Excerto fornecido:
+--

Furando a nuvem da retórica de relações públicas, o
impacto real sobre devedores de hipotecas sem dinheiro é que o
financiamento acrescido à Fannie Mae, ao Freddie Mac e à FHA
constituem parte de uma oferta de emergência de US$1,4 milhão de
milhões de crédito governamental destinada a impedir os
preços da habitação de retrocederem a níveis mais
comportáveis. Uma utilização alternativa deste
financiamento teria sido salvar devedores individuais do arresto e reajustar
suas hipotecas em níveis mais realistas. Mas o "eleitorado"
do Tesouro e da Reserva Federal é a Wall Street, não os
proprietários das casas. Não se trata de um
"eleitorado" cujos interesses reflictam os da economia como um todo a
longo prazo.
As finanças e o imobiliário extraem juros e rendas do resto da
economia, contraindo-a ao invés de expandi-la. Isto leva os
preços da propriedade a caírem. Os especuladores (os quais
fabricaram cerca de 15 por cento do mercado habitacional nos últimos
anos um em cada seis compradores) pararam de comprar, enquanto uma
super-oferta de propriedades arrestadas ou abandonadas chegou ao mercado.
Preços cadentes empurram os proprietários de casas alavancadas
pela dívidas a uma situação líquida negativa,
seguidos pelos bancos e pelos infelizes compradores das hipotecas que eles
venderam.

+--

Entradas guardadas
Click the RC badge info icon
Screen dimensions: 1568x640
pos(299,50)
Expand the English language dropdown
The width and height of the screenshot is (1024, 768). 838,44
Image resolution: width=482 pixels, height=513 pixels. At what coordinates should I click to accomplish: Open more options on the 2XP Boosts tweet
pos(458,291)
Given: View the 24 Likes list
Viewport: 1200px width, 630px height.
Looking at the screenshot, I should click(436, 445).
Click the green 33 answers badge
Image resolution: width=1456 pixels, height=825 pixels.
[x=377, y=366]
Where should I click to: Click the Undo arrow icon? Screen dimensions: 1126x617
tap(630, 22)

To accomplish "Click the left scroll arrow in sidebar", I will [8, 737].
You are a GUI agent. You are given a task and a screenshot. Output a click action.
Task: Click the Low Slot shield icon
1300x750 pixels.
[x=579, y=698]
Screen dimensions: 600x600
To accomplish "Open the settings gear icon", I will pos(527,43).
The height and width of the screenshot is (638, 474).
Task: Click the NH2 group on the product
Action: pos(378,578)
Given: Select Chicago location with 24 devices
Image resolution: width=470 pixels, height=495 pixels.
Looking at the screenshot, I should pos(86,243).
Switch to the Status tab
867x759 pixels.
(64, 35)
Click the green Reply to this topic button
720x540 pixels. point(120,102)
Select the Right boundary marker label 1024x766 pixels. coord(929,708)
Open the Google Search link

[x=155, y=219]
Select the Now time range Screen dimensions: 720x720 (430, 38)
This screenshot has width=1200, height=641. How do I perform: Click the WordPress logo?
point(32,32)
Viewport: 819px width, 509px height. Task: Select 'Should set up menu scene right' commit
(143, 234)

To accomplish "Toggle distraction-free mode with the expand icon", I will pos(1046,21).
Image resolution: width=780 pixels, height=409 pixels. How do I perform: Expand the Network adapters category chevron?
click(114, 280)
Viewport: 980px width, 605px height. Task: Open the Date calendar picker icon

+--

Problemas a resolver:
1. Segundo o texto sobre hipotecas, qual é o "eleitorado" do Tesouro e da Reserva Federal?
2. Indique se cada afirmação concorda com o texto sobre hipotecas e cite as palavras exatas que o decidem. (a) As finanças e o imobiliário expandem a economia. (b) Os especuladores pararam de comprar. (c) O financiamento poderia ter sido usado para salvar devedores individuais do arresto.
3. Prossiga com o texto sobre hipotecas a partir do ponto em que ele termina.

Respostas por ordem:
1. É a Wall Street, não os proprietários das casas.

2.
(a) Não: "contraindo-a ao invés de expandi-la".
(b) Sim: "pararam de comprar".
(c) Sim: "Uma utilização alternativa deste financiamento teria sido salvar devedores individuais do arresto".

3.
Durante a bolha imobiliária os proprietários de casas,
especuladores comerciais e atacantes corporativos eram capazes de tomar
emprestado os encargos de juros através do refinanciamento das suas
propriedades a avaliações cada vez mais altas. Mas os bancos
agora estão a retirar-se da concessão de empréstimos
hipotecários, em grande parte porque compradores de hipotecas
empacotadas descobriram-se enterrados em papéis que estão muito
longe da segurança que indicavam os seus títulos classificados
como AAA. As companhias que seguraram estas hipotecas estão demasiado
subcapitalizadas para cobrir os riscos, e elas próprias estão
ameaçadas de bancarrota. Assim, os empacotadores e seguradores de
hipotecas Fannie Mae e Freddie Mac estão a ser mantidos no
negócio para "salvar o mercado imobiliário",
expressão esta que significa crescimento exponencial da dívida.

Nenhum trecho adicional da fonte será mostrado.